Proof of equality of chemical potentials and temperature for diphasic system

Question

My question is the following :

I have a system at (T,V,N) which is composed of two phases : (T1,V1,N1) and (T2,V2,N2).

Initially I wanted to proove that $ \mu_1 = \mu_2 $, but I had troubles.

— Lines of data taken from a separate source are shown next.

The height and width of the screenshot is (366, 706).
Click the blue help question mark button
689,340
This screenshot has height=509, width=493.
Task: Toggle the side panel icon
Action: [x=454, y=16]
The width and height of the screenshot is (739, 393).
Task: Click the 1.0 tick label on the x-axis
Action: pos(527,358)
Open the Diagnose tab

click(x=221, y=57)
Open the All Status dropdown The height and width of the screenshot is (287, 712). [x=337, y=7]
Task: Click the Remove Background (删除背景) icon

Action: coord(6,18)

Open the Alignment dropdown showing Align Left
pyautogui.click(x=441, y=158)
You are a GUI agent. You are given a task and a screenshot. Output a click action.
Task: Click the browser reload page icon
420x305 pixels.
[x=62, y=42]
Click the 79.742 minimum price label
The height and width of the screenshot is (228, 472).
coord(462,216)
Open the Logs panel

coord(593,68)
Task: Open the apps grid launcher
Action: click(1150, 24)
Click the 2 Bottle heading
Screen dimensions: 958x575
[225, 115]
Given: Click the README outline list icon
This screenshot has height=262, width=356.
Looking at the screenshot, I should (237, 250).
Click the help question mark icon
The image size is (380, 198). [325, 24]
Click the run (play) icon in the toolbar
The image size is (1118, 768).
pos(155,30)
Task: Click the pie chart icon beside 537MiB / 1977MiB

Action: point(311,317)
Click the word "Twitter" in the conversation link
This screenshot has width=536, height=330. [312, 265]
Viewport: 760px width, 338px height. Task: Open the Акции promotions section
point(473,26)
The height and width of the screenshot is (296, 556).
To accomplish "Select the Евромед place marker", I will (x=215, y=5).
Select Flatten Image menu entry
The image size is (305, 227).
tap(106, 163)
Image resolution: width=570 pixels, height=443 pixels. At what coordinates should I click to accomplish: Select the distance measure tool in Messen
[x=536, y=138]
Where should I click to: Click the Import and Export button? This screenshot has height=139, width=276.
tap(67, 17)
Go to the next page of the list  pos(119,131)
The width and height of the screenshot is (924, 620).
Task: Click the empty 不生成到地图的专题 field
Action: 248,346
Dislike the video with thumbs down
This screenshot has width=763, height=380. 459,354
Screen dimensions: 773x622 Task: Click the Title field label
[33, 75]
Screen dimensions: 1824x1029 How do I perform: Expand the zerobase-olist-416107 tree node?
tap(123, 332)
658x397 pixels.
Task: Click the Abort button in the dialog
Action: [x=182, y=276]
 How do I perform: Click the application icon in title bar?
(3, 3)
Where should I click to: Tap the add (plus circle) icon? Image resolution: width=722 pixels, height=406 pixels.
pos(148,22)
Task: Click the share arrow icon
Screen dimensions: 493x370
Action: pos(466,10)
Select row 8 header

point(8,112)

To proove it i use the fact that $F=F_1+F_2$ must be minimised at equilibrium because we are in (T,V,N).

So we have :

$dF=dF_1+dF_2$.

I can write : $V=V_1+V_2$, $N=N_1+N_2$ and s N and V are fixed, $dV_2=-dV_1$, $dN_2=-dN_1$.

So :

$$dF=(-P_1+P_2)dV_1+(\mu_1-\mu_2)dN_1-S_1dT_1-S_2dT_2=0$$

Then I wanted to say "well, $N_1$, $V_1$, $T$ are independant variables so I have to cancel the terms in frond of $dN_1$, $dV_1$ and I would have $P_1=P_2$ and $\mu_1=\mu_2$. But there is these terms in $dT_1$ and $dT_2$ that I don't know how to replace by $dT$...

Answer 1

Since in your case temperature does not remain constant, there is no point in trying to minimize $F$. If the reaction occurs in an isolated container, then total internal energy of the combined system, $U=U_1+U_2$, remains constant. If this is the case then it proper to maximize entropy, $S$, which is a function of $U,V,N$ ($F$ is obtained by Legendre transform of this fundamental relation).

$dS=(\frac{1}{T_1}-\frac{1}{T_2})dU_1+(\frac{p_1}{T_1}-\frac{p_2}{T_2})dV_1+(-\frac{\mu_1}{T_1}+\frac{\mu_2}{T_2})dN_1=0$, at equilibrium.

Refer: Thermodynamics by Callen.